PXF: A Unified access framework for distributed data systems on HDFS
Shivram Mani Pivotal
We are in a world with multiple storage systems optimized for different data models. This poses the challenge of running aggregate analysis across the varied storage engines on HDFS.
PXF provides a unified extensible framework for solving this precise problem. The pluggable framework makes it very convenient to add plugins to support custom data sources. Existing plugins include loading and querying of data stored in HDFS, HBase and Hive. It supports a wide range of data formats such as Text, Avro, Sequence, Hive RCFile, ORC, Parquet and Avro formats and HBase.
Example use cases include using statistical and analytical functions along with filter pushdown from Postgres or Apache HAWQ on Hdfs, HBase and Hive data, joining in-database dimensions with HBase facts, leveraging analytical capabilities on Hadoop data files, and fast ingest of data into HAWQ for in-database processing and analytics.

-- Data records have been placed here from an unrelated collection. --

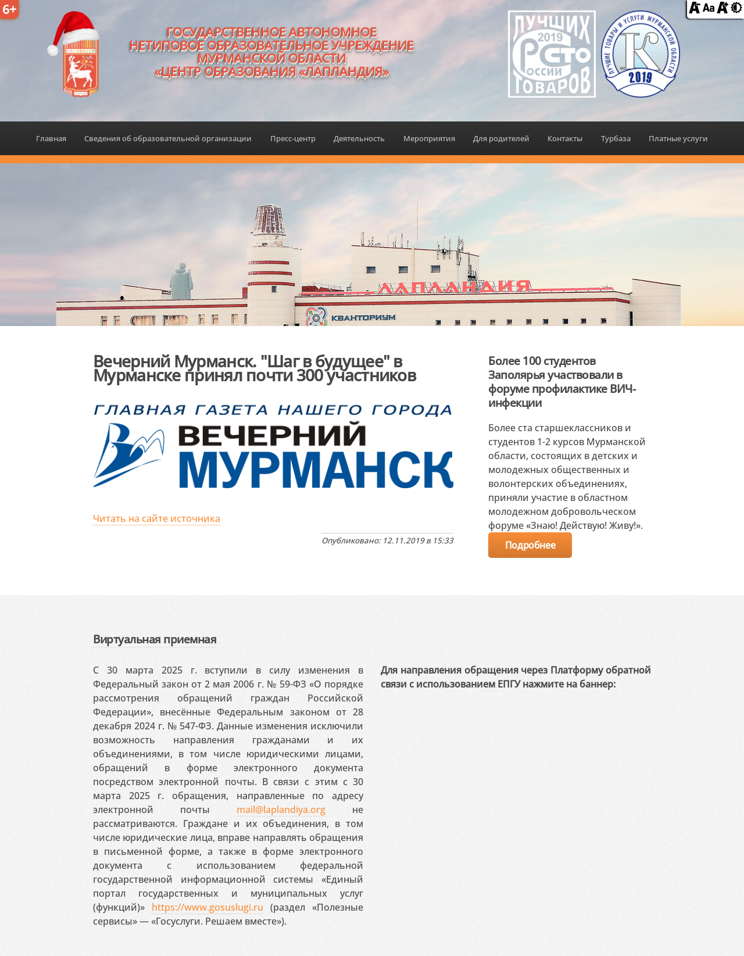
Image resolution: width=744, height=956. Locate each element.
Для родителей (501, 138)
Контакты (565, 138)
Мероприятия (429, 138)
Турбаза (616, 138)
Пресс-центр (293, 138)
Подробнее (530, 545)
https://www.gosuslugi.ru (207, 907)
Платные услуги (678, 138)
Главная (51, 138)
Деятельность (359, 138)
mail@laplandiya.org (281, 809)
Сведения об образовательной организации (168, 138)
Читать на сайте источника (156, 518)
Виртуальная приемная (154, 639)
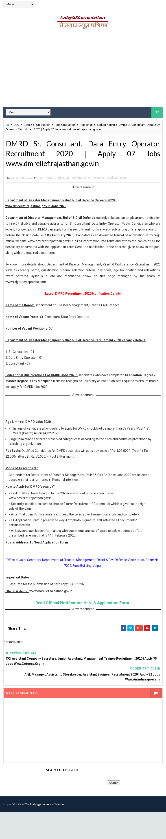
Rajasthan (86, 124)
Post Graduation (65, 124)
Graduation (43, 124)
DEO (16, 124)
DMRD (28, 124)
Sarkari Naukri (106, 124)
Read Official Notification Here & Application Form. (82, 602)
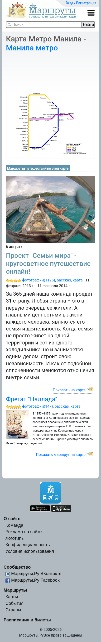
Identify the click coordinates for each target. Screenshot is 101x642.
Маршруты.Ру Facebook (35, 580)
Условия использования (29, 551)
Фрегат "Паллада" (31, 399)
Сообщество (17, 567)
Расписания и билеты (27, 619)
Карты (11, 596)
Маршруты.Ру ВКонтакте (36, 573)
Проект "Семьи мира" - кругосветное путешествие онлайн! (48, 263)
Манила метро (32, 47)
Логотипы (14, 538)
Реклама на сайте (23, 531)
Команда (14, 525)
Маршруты (15, 590)
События (14, 603)
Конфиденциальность (27, 544)
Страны (13, 609)
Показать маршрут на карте (61, 454)
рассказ (64, 280)
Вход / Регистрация (81, 3)
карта (78, 280)
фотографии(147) (37, 406)
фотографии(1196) (38, 280)
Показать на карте (69, 390)
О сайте (12, 518)
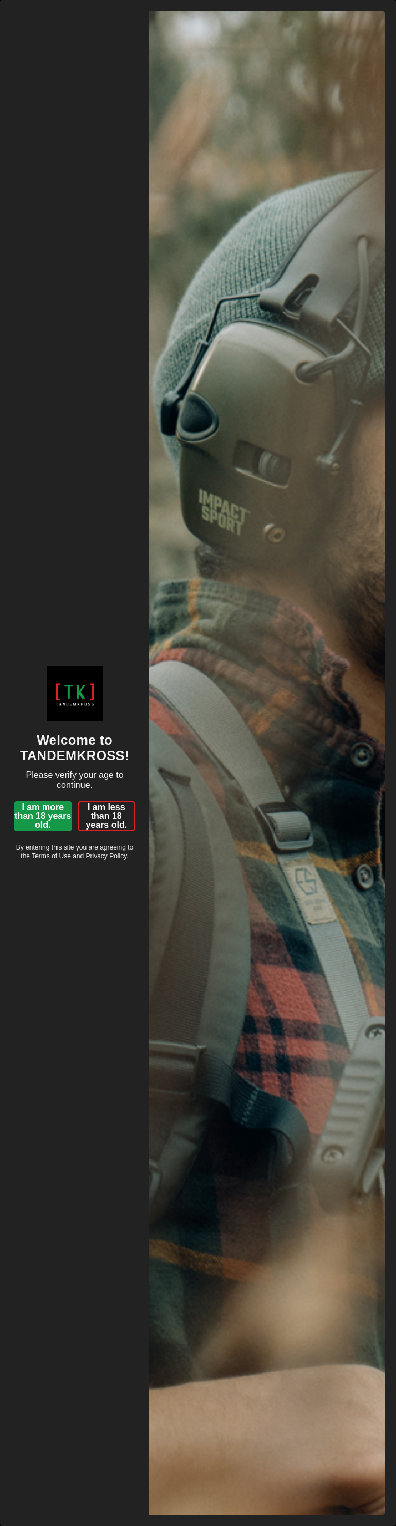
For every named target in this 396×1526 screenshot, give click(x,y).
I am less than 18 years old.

PXF is an open source project that is currently being used by Apache HAWQ, and is on the process of being integrated with other SQL engines.
Illia Polosukhin Google
Deep Learning has unlocked new types of interactions, products, and understanding, especially in the last 5 years. The field is moving very quickly, and getting the latest innovations into released products is a challenge. TensorFlow is growing into a platform for letting researchers and industry collaborate, as it provides tools for experimentation and deep learning. This talk will cover some recent developments in Deep Learning and what possible experiences entrepreneurs and hackers can build using TensorFlow.